= 2010 Spruce Meadows Masters =

The 2010 Spruce Meadows 'Masters' Tournament was the 2010 edition of the CSIO Spruce Meadows 'Masters' Tournament, the Canadian official show jumping horse show at Spruce Meadows (Calgary, Alberta). It was held as CSIO 5*.

With over $2 million in prize money it is the one-week horse show with the highest prize money in the world.

The first edition of the Spruce Meadows 'Masters' Tournament was held 35 years ago in 1976. The BMO Nations Cup, at this time the only outdoor Show Jumping Nations Cup in North America, is held since 1977.

The 2010 edition of the Spruce Meadows 'Masters' Tournament was held between September 8, 2010 and September 12, 2010.

== ENCANA Cup ==
The ENCANA Cup was the main show jumping competition of Friday, September 10, 2010 at 2010 Spruce Meadows 'Masters' Tournament. It was held at 4:15 pm. This competition was a show jumping competition with one round and one jump-off, the fences were up to 1.60 meters high.

It is endowed with Can$100,000.

|  | Rider | Horse | Round 1 |  | jump-off |  | prize money |
| Penalties | Time (s) | Penalties | Time (s) |
| 1 | BEL Rik Hemeryck | Quarco de Kerambars | 0 | - | 0 | 37.063 | Can$25,000 |
| 2 | USA Beezie Madden | Mademoiselle | 0 | - | 0 | 38.898 | Can$20,000 |
| 3 | SUI Werner Muff | Quax II | 0 | - | 4 | 40.470 | Can$15,000 |
| 4 | NED Gerco Schröder | New Orleans | 1 | 89.648 |  |  | Can$10,000 |
| 5 | MEX Jaime Guerra | Watch me van het Grootveldhof | 1 | 89.787 |  |  | Can$7,000 |

(Top 5 of 19 Competitors)

== FEI Nations Cup of Canada ==

The BMO 2010 Nations Cup (FEI Nations Cup of Canada) was part of the 2010 Spruce Meadows Masters.

The competition was a show jumping competition with two rounds and optionally one jump-off.

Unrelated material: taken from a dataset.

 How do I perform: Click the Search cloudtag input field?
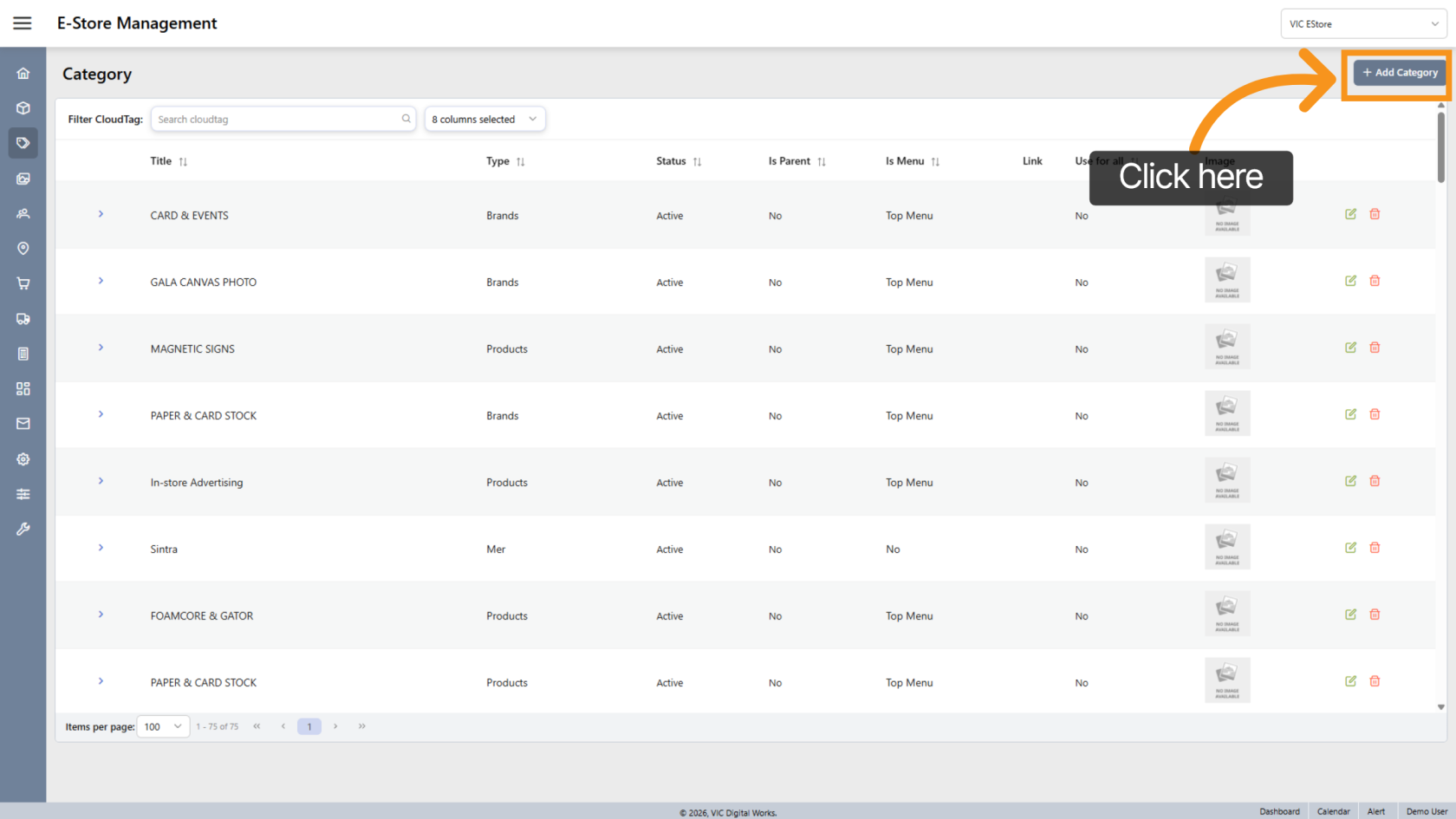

The fences were up to 1.60 meters high.

It was held on Saturday, September 11, 2010 at 12:00 pm. The competition was endowed with Can$350,000.

== CN International Grand Prix ==
The $1,000,000 CN International, the Show jumping Grand Prix of the 2010 Spruce Meadows 'Masters', was the major show jumping competition at this event. The sponsor of this competition was Canadian National Railway. It was held on Sunday, September 12, 2010.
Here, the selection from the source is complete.